Information shown:
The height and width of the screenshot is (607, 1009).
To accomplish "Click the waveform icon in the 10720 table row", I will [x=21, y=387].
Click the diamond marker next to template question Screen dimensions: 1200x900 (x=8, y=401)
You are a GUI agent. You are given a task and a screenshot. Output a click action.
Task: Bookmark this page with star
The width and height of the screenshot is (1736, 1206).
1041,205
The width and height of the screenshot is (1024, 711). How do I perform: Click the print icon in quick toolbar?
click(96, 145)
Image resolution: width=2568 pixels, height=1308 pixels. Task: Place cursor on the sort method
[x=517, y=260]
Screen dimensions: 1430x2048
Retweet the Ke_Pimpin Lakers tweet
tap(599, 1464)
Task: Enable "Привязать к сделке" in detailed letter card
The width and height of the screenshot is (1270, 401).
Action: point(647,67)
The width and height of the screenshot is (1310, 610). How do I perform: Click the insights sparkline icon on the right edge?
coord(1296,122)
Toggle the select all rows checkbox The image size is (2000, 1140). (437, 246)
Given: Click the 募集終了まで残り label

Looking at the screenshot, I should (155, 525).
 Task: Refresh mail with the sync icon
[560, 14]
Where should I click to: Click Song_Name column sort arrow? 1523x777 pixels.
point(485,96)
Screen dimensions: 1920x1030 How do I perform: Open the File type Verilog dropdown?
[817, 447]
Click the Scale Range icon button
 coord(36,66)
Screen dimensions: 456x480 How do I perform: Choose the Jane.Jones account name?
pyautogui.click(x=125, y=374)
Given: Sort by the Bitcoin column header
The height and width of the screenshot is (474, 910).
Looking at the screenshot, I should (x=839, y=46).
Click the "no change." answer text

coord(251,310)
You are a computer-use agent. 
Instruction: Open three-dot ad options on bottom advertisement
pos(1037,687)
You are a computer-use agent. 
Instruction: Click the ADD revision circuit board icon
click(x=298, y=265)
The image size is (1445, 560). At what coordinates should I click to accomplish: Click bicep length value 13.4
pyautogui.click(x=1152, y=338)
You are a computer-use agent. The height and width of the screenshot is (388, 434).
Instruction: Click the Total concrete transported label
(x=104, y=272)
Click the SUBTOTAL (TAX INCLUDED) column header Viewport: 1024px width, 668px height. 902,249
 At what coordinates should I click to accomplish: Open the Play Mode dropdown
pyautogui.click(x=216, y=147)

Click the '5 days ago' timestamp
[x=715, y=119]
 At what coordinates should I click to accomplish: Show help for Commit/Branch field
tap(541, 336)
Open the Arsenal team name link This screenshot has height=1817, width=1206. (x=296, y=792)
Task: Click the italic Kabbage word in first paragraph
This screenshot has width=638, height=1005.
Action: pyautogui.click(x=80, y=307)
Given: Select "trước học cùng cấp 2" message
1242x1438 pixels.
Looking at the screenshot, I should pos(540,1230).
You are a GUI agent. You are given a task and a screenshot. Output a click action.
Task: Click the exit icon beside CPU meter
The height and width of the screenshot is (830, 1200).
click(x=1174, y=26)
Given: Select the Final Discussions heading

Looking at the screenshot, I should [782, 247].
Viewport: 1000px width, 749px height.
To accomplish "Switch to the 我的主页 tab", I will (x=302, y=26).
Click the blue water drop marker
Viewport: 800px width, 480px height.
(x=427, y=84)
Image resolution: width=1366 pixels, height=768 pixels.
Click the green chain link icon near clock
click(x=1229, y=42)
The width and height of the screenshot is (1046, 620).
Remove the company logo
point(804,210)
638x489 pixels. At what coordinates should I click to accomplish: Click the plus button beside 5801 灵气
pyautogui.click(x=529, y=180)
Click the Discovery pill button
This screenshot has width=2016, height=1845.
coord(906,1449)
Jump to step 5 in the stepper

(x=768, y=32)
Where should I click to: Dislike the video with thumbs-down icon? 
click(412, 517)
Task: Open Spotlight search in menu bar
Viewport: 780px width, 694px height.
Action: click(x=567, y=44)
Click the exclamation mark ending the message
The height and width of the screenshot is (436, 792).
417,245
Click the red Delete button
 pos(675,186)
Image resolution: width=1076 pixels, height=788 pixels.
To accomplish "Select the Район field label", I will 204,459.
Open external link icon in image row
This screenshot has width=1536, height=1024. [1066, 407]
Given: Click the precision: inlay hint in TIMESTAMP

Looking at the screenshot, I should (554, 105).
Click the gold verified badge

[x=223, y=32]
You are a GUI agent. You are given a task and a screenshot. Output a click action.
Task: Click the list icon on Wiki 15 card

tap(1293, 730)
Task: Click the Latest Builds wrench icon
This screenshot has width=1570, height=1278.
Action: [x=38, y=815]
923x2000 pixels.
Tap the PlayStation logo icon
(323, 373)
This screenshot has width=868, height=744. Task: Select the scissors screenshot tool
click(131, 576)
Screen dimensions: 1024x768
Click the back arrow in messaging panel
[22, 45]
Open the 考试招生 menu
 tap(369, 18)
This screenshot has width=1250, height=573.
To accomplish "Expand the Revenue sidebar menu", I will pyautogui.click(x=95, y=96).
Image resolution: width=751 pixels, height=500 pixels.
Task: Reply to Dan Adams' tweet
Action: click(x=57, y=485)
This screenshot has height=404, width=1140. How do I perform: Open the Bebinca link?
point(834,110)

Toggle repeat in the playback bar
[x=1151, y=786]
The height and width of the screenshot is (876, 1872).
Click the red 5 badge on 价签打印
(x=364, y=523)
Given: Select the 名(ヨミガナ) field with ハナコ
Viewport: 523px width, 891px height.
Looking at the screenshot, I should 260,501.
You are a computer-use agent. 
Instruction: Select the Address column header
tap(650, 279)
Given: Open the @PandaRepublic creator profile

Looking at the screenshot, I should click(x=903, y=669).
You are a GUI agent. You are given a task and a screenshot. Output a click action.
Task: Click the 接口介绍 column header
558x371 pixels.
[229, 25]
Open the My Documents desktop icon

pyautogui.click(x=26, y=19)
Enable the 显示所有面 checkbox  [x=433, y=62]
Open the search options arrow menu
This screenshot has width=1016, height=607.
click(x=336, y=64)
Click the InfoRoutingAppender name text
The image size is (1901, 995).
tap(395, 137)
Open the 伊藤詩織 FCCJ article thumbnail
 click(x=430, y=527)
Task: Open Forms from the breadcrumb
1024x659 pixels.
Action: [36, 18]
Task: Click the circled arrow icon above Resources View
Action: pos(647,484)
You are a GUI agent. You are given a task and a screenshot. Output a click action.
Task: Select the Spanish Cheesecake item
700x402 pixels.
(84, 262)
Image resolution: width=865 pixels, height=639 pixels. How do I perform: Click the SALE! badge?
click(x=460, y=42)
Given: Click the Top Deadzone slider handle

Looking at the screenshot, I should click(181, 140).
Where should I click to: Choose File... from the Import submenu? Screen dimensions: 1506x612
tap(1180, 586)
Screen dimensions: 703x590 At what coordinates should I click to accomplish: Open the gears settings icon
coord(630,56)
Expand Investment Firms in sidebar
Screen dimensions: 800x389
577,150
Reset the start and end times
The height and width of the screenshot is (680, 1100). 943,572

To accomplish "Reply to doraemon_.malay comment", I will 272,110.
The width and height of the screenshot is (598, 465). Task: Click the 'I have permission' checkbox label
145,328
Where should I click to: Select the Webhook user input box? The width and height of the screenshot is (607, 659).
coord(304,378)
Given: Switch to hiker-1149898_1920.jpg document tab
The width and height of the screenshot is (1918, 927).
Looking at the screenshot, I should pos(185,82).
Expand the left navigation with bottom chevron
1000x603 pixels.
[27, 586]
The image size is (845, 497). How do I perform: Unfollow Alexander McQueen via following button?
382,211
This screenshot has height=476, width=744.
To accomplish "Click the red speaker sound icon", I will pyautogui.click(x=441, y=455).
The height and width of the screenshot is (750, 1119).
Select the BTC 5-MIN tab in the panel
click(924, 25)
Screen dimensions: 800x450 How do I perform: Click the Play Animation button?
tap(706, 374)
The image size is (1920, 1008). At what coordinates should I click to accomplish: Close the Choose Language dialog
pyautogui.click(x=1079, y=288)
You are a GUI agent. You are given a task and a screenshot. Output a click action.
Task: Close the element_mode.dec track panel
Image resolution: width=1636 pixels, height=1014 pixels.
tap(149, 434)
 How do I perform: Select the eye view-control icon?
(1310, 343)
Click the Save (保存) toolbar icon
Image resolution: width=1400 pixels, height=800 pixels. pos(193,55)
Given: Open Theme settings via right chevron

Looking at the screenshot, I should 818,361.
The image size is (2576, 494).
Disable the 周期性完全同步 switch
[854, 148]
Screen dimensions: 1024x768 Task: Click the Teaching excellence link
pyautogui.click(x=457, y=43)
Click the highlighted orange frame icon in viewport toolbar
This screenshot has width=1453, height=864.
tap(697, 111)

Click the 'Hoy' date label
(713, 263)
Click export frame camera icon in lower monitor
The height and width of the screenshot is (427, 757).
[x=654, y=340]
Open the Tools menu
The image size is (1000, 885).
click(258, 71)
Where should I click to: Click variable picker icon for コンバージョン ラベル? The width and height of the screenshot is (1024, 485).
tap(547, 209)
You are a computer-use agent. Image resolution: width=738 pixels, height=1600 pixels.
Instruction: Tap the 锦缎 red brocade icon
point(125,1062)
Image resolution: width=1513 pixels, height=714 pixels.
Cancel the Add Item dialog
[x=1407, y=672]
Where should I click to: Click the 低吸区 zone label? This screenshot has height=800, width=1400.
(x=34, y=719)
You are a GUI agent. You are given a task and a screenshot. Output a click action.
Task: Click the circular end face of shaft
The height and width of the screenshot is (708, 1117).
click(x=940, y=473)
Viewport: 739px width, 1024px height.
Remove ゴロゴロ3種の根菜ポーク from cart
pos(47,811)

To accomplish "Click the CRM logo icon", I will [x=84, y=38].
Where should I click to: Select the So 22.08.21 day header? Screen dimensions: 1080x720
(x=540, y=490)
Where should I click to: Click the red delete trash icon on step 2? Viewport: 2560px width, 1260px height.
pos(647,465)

Exercise requirements: Show each line of the data that contains the string "message".

Response to this task:
Given: Select "trước học cùng cấp 2" message
Click the exclamation mark ending the message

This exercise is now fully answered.